▶ **What to work on**
Look below for the line containing "Edit the LineBreak input field" and the line containing "This screenshot has width=924, height=585."; repeat exactly those two lines and all lines between them, and nothing else.
-.-.-
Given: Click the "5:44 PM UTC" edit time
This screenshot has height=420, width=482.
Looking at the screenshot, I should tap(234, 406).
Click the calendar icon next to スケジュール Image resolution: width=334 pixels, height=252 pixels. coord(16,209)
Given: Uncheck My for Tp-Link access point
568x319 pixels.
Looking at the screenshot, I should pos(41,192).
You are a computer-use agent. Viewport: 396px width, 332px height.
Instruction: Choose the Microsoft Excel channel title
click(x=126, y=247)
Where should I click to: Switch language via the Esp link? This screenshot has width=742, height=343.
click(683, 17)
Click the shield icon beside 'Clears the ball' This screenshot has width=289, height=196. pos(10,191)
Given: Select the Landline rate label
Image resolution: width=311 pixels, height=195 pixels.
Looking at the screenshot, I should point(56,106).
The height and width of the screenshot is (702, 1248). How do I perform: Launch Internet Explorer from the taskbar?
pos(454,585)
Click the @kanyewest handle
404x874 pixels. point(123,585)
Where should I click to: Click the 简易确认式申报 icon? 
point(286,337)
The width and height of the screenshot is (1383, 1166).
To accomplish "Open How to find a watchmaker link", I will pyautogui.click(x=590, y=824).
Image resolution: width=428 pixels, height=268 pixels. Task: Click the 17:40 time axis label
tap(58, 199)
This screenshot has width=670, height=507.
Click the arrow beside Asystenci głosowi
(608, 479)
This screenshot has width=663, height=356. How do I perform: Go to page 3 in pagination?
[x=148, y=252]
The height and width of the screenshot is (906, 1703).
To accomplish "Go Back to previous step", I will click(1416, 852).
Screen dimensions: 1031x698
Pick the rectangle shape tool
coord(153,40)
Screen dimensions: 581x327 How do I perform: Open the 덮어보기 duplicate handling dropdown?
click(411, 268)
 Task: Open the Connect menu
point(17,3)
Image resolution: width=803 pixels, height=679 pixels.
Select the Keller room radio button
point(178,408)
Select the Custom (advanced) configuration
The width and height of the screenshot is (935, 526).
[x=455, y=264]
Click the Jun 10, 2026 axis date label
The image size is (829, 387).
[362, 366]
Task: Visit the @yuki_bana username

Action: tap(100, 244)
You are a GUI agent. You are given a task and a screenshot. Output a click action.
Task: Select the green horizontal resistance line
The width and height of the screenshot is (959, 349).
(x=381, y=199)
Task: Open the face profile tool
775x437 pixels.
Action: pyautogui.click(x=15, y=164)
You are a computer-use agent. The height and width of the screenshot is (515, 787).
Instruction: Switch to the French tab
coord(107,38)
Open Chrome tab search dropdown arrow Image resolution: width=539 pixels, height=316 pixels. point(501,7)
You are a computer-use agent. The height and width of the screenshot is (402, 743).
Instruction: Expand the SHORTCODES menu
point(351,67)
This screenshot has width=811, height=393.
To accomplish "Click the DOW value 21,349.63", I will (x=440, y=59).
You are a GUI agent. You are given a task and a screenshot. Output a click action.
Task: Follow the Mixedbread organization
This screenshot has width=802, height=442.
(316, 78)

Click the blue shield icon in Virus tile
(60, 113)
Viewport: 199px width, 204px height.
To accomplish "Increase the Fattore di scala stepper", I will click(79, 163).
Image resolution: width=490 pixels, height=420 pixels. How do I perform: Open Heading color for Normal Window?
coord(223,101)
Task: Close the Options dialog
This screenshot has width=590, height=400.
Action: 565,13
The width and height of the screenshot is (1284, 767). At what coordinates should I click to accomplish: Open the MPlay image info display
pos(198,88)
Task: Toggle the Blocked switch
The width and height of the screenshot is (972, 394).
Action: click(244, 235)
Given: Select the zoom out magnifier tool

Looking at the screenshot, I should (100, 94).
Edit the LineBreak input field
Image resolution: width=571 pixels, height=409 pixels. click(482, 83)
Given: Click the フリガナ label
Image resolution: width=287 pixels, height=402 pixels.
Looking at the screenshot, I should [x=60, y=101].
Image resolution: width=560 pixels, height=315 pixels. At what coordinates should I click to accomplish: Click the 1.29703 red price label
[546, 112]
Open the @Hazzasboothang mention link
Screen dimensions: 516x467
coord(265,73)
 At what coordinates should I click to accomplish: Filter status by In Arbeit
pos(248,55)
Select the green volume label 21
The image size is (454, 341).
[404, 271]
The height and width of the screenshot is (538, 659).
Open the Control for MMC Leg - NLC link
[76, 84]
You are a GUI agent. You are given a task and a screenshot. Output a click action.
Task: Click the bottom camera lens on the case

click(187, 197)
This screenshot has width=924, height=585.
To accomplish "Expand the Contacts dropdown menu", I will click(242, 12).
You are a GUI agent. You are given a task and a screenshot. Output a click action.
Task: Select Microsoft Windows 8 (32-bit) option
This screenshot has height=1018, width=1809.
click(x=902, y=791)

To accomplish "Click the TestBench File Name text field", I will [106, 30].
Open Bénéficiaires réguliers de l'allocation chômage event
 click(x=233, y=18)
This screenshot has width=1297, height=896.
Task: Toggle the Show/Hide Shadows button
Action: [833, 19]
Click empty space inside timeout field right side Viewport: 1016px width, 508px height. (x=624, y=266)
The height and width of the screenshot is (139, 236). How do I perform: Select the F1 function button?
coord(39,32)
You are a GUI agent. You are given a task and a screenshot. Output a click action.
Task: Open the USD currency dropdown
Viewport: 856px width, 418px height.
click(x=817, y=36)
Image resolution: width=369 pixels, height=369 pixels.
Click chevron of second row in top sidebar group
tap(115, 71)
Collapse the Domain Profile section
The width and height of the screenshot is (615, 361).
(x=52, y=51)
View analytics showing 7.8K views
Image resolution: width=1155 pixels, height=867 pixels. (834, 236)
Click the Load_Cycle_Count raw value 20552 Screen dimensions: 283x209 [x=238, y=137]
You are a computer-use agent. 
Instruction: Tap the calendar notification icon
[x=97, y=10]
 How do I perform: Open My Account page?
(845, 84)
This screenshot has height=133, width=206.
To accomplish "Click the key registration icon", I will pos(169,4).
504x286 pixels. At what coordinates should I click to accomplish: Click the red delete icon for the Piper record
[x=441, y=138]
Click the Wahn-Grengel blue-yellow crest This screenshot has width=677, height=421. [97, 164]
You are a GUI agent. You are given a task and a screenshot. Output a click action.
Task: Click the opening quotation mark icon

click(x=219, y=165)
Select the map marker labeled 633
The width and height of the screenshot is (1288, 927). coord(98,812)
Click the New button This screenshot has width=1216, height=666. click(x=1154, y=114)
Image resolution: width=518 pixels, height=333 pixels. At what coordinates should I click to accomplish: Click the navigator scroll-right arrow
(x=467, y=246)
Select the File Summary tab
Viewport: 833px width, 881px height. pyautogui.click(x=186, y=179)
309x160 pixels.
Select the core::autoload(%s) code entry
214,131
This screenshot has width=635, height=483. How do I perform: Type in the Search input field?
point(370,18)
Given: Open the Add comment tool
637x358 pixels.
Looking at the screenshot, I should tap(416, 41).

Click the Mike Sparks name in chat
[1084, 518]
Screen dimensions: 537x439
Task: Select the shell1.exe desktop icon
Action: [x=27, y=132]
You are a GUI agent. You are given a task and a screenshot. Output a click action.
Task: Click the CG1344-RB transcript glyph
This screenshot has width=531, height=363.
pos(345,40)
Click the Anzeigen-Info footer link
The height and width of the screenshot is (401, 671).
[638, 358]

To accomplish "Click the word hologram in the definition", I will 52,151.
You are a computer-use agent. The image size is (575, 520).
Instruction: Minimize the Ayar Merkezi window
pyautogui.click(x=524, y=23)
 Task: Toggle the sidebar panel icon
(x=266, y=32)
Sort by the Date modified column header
-.-.-
▶ **Finished exercise**
Edit the LineBreak input field
Image resolution: width=571 pixels, height=409 pixels. click(482, 83)
Given: Click the フリガナ label
Image resolution: width=287 pixels, height=402 pixels.
Looking at the screenshot, I should [x=60, y=101].
Image resolution: width=560 pixels, height=315 pixels. At what coordinates should I click to accomplish: Click the 1.29703 red price label
[546, 112]
Open the @Hazzasboothang mention link
Screen dimensions: 516x467
coord(265,73)
 At what coordinates should I click to accomplish: Filter status by In Arbeit
pos(248,55)
Select the green volume label 21
The image size is (454, 341).
[404, 271]
The height and width of the screenshot is (538, 659).
Open the Control for MMC Leg - NLC link
[76, 84]
You are a GUI agent. You are given a task and a screenshot. Output a click action.
Task: Click the bottom camera lens on the case

click(187, 197)
This screenshot has width=924, height=585.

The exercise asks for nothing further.